Gunilla Bjorkman-Bobb, who grew up in Finland and for some years called Denmark and Sweden home, moved to the United States in 1978. After being suburbanites, Gunilla, her husband, Gary, and their dog, Salla, now live on Saint Paul’s Railroad Island. The gritty East Side neighborhood makes this family happy. The Bobbs can often be seen biking on Payne Avenue with Salla strapped in her basket, ears flapping in the wind. Or you’ll see them in Swede Hollow Park, Salla optimistically in hot pursuit of deer or fox or hoping that the birds someday will forget how to fly.

Patricia Bour-Schilla has lived in Saint Paul all her life. She enjoys being with friends and family and spends her free time bicycling, hiking, and photographing. Her best friend is her partner, Larry.

Mary Legato Brownell, who grew up in Saint Paul, now lives just outside of Philadelphia and teaches in a nearby independent school. She’s received study seminar grants from the National Endowment for the Humanities, the Leeway Foundation, Mid-Atlantic Arts Council, and Pennsylvania Council of the Arts.
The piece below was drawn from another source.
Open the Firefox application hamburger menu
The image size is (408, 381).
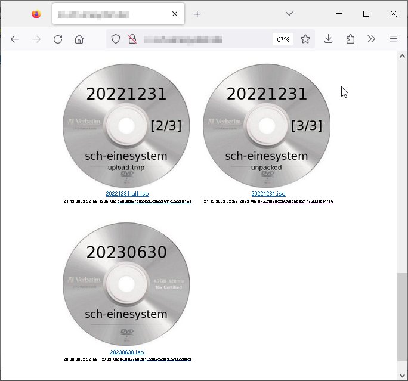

She has been published in American Poetry Review, Pivot, Comstock Review, GSU, Margie, Wind, InkPot, and other journals. She was awarded first honors by WB Yeats Society of NY, finalist and honorable mention by the Comstock Review, “Discovery”/The Nation 2006, and others.

Tom Conlon, a Macalester-Groveland native, has served on the Saint Paul School Board since 1992 and continues as its lone Republican member (and Saint Paul’s only Republican elected official). He enjoys organizing authentic North Carolina barbecues at Gibb’s Farm each spring and making near-annual trips to Germany each winter to ride and photograph railroad lines, a hobby since childhood. Each season, he is the announcer for Central High School’s home basketball games and track meets. He loves local history and wants to see traditional Saint Paul landmarks and neighborhoods preserved. The Saint Paul Almanac gives him a way to capture those things he loves most about Saint Paul.

Carol Connolly, Saint Paul’s first poet laureate, was appointed by Mayor Chris Coleman. Her family has lived in Saint Paul for six generations. She has been a political candidate, political and human rights activist, journalist, and poet. Her book of poems Payments Due, now in its fifth printing, was published by Minnesota Villages and Voices, a small press founded by poet Meridel LeSueur. Currently, Carol is a columnist for Minnesota Law & Politics, and for nine years, she has curated and hosted the monthly Readings by Writers series at University Club Saint Paul—one of a dozen venues in the Carol Connolly Reading Series named for her and now sponsored by Intermedia Arts. Each year, this series brings nearly 300 writers and poets to over 5,000 audience members.

Chelsea DeArmond lives in Saint Paul’s historic Railroad Island neighborhood, where she loves to spend lots of time reading and writing on her front porch and walking in parks. She is studying to be a librarian at St. Kate’s.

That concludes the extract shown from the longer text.